壁一面を埋め尽くすのは懐かしの「ガラケー」。折りたたみ式やアンテナを伸ばすものなど、その数はなんと、およそ8000台です。こちらの電器店では、ガラケーを販売し始めた25年前から処分するガラケーを展示。
わたでん 渡邉政直 社長
「今の若い人はデビューからスマホだから、ガラケーの世界を知らないんですよ。見に来た人が、自分のお父さんがこれ使ってたとか、僕の彼女はこれを使ってたというのがあるじゃない」
日本独自に進化を遂げた「ガラパゴス携帯」=“ガラケー”。
「使ってました。メール、デコメとか、動くやつ。今だと電話めっちゃできるけど、当時はお金かかるからできない感じが初々しかったなと思います」
このガラケー。実はあすからほとんどが使えなくなってしまいます。その理由が「3G回線」のサービス終了。今や5Gが当たり前の時代ですが、始まりは…
記者
「こちらが世界初の携帯電話1Gのショルダーフォンですが、2Gのデジタル携帯電話の時代を経て、こちらがいわゆるガラケー3Gのサービスです」
いまから、25年前。NTTドコモが「FOMA」として世界で初めて実用化に成功した「3G」。
NTTドコモ歴史展示スクエア 兼平泰之 館長
「2Gだと通信速度に限界があって、そういう意味では2Gで助走して3Gで一気に花開いた」
2Gから3Gに進化した際、通信速度は500倍と爆発的な速さに。この通信のスピードアップが、日本を席巻するガラケーのサービスを生み出します。

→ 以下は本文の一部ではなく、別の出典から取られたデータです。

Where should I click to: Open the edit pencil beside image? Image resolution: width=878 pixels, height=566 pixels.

こちらは当時のガラケーを取り扱ったニュース。取り上げていたのは…
「例えば2のボタンには『か』と『ABC』が表記されています。このボタンを押すごとに『カ行』の文字を打て」
なんとガラケーでの文字の打ち方。
「〔Q.(メールに)どんなことを書いているの?〕くだらないよね。すぐ隣の隣にいるのに『お昼なに食べに行く?』とか」
女子高校生には手放せないアイテム。通信速度が速くなったことで…
2001年
「テレビ電話初めてなので、喋っている時に相手を見ることができたらいいな」
相手の顔を見ながら通話できるテレビ電話も実現。
スマホ時代につながる土台を築いた「3G」。きょうで四半世紀の歴史に幕を下ろすため、機種変更の“駆け込み”も。
機種変更に来た客
「この当時は日本の携帯メーカーがすごく元気で、自分の好きなメーカーとかいろいろあった。今、海外のメーカーに頼らざるを得ない感じなのが残念」
NTTドコモによりますと、現在も3G回線の契約者はおよそ25万人。端末はあすで自動解約になるということです。

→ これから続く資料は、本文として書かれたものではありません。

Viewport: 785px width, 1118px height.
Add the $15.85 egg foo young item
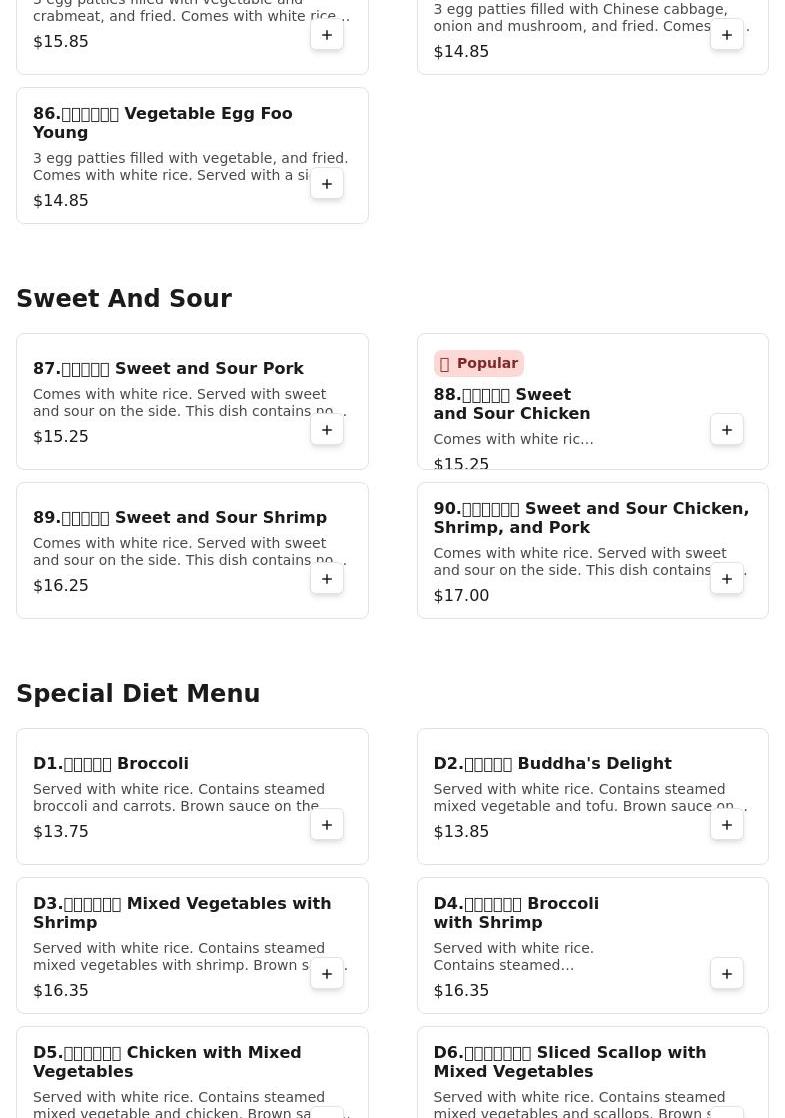(x=327, y=35)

時代の変化とともに、役割を終えることになった「ガラケー」。
わたでん 渡邉政直 社長
「電波が変わって便利になっていくんだからいい。別にそんなノスタルジックに考えなくていい。だけど、こういう時代があったんだと僕たちは示したい」
4年後の2030年には早くも「6G」の時代へ。「ガラケー」→「スマホ」の次にどんな未来が待っているのでしょうか?